** START OF SOURCE EXCERPT **
Back to Zing Documentation Home
Safepoint Profiler
The Safepoint Profiler is a lightweight profiling tool that is built into the Zing VM. It reports information about threads that are slow to reach safepoint. This is referred to as Time To Safepoint (TTSP).
All JVM's use safepoints to bring all of the application threads to a known state so the JVM can perform certain operations. Safepoints are used during Garbage Collection, during JIT compilation, for Thread Dumps, and many other operations. When a safepoint call is issued all of the application threads should "come to safepoint" as fast as possible. Threads that have come to safepoint block until the JVM releases them. Once all of the threads are at safepoint, the JVM performs the operation -- GC, compile, thread dump, etc. -- and then releases all the threads to run again. But when one or more application threads take a long time to come to safepoint, all of the other threads, which are now blocked, have to wait for the tardy thread(s).
Zing's Safepoint Profiler will identify those tardy threads and help you to figure out why they are slow to reach safepoint.
Safepoint Profiler Overview
Safepoint Profiler is an in-process profiling tool that collects stacks of the threads that were late to safepoint at frequent intervals asynchronously and also collects other system related information like the number of cores assigned to the thread. These logs can be collected and analyzed later to find the reason for the high TTSP issue.
Safepoint Profiler is designed to have the minimal possible impact on the ZVM performance. The tool uses Linux signals to collect asynchronous stack traces of “slow” threads. The waiting VMThread sends RealTime signals (the “TTSP signal”) to slow Java threads after exceeding the profiling threshold (tunable by flags). System level attributes are also recorded for the slow threads (wchan, thread state, etc). These attributes are stored in private buffers assigned to slow Java threads. When a slow JavaThread receives the TTSP signal, it records its stacks into its buffer. At the end of safepoint, the VMThread walks all the Java threads in the process and prints out the buffers of the corresponding thread if available.
To make TTSP overhead as lightweight as possible, there is no need to wait until slow Java threads respond to the signal that was sent by the VMThread. Since the Linux kernel sometimes delays delivering signals to a thread, it is entirely possible for a slow JavaThread to receive the signal after the whole safepoint is complete. An additional stack recording mechanism called "synchronous stack" serves as an extra stack that indicates the path from where the JavaThread gave up the jvm_lock (while reaching Safepoint). This way ensures there is at least one stack even if the signal delivery mechanism was not fast enough and didn't record any asynchronous stack.
** END OF SOURCE EXCERPT **
** START OF RECORD LIST **
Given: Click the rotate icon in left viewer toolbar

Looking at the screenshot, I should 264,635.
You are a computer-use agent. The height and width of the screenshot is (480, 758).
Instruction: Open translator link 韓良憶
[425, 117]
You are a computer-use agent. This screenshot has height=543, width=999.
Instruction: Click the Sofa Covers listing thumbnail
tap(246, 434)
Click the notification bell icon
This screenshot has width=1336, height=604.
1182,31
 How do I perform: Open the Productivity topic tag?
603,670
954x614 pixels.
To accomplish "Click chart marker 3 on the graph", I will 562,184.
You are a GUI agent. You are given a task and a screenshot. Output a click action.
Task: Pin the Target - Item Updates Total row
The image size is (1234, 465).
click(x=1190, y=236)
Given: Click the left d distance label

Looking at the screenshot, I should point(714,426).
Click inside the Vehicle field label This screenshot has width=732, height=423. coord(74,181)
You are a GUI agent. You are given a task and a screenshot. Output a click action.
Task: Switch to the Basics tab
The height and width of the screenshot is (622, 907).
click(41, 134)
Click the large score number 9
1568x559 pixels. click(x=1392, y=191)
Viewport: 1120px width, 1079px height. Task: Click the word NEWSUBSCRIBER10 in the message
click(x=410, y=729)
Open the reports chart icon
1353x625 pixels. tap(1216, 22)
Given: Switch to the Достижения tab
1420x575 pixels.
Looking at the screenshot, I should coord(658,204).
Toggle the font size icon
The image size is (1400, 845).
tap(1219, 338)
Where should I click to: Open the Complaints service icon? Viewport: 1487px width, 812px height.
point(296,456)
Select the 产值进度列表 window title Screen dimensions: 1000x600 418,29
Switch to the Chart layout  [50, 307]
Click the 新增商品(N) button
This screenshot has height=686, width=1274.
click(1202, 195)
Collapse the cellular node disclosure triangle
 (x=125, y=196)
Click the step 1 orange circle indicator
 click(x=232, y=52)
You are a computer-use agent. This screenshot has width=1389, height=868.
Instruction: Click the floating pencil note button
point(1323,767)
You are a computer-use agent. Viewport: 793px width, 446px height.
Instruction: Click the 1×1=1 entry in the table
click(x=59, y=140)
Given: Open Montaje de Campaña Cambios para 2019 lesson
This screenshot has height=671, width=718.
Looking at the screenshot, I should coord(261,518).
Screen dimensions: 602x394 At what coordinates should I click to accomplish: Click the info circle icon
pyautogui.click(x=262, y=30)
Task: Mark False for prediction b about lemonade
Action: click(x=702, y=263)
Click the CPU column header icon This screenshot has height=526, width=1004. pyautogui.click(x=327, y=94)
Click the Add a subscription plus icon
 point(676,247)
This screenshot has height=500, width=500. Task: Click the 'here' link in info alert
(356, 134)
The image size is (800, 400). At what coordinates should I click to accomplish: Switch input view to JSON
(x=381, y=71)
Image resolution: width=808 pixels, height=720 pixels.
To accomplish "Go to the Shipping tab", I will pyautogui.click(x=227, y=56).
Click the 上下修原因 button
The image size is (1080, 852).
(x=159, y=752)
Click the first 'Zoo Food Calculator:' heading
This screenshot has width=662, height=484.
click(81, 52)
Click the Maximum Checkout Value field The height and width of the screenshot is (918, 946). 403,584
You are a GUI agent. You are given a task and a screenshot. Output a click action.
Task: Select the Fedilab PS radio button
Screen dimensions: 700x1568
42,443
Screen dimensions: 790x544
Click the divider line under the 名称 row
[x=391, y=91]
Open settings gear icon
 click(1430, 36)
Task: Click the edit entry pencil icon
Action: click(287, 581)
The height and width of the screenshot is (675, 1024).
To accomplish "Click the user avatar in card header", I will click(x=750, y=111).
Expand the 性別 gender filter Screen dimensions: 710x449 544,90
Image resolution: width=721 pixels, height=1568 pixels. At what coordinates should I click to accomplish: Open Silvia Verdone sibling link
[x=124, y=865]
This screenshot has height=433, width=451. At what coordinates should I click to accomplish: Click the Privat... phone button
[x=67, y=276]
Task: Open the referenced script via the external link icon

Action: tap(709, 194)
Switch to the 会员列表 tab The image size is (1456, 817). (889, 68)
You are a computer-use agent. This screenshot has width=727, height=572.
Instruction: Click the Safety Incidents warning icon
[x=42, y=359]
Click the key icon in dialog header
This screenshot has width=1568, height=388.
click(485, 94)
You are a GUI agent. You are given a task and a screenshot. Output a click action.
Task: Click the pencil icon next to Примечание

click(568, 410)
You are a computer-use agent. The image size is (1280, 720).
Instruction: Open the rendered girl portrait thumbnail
** END OF RECORD LIST **
SHORT EXERCISE 1 =
In the Safepoint Profiler documentation, what does the waiting VMThread send to slow Java threads once the profiling threshold is exceeded?
SHORT EXERCISE 2 =
Rewrite the paragraph of the Safepoint Profiler documentation that begins "Safepoint Profiler is designed to have the minimal possible impact" as a bulleted list that keeps its main facts.
SHORT EXERCISE 3 =
Continue the Safepoint Profiler documentation from its last sentence.

EXERCISE RESPONSE 1 =
It sends RealTime signals, called the "TTSP signal."

EXERCISE RESPONSE 2 =
- The Safepoint Profiler is designed to have minimal impact on ZVM performance.
- It uses Linux signals to collect asynchronous stack traces of slow threads.
- When the profiling threshold is exceeded, the waiting VMThread sends RealTime signals (the "TTSP signal") to slow Java threads. This threshold can be tuned by flags.
- System-level attributes of the slow threads, such as wchan and thread state, are also recorded.
- These attributes are stored in private buffers assigned to the slow Java threads.
- When a slow JavaThread receives the TTSP signal, it records its stacks into its buffer.
- At the end of the safepoint, the VMThread walks all Java threads in the process and prints each thread's buffer if one is available.

EXERCISE RESPONSE 3 =
Synchronous stack can be identified among the other stacks of a thread by looking at the top two frames in the StackTrace. It would indicate the path through which a JavaThread gave up the jvm_lock.
#0 0x00000000209f41d5 SafepointProfilerBuf::record_sync_stack(JavaThread*)
#1 0x0000000020a35d68 JavaThread::safepoint_profiler_record_sync_stack()
#2 0x000000002067a1c6 JavaThread::jvm_unlock_self()
#3 0x00000000206bdd62 JavaThread::poll_at_safepoint()
#4 0x0000000020a36fab JavaThread::poll_at_safepoint_static(JavaThread*)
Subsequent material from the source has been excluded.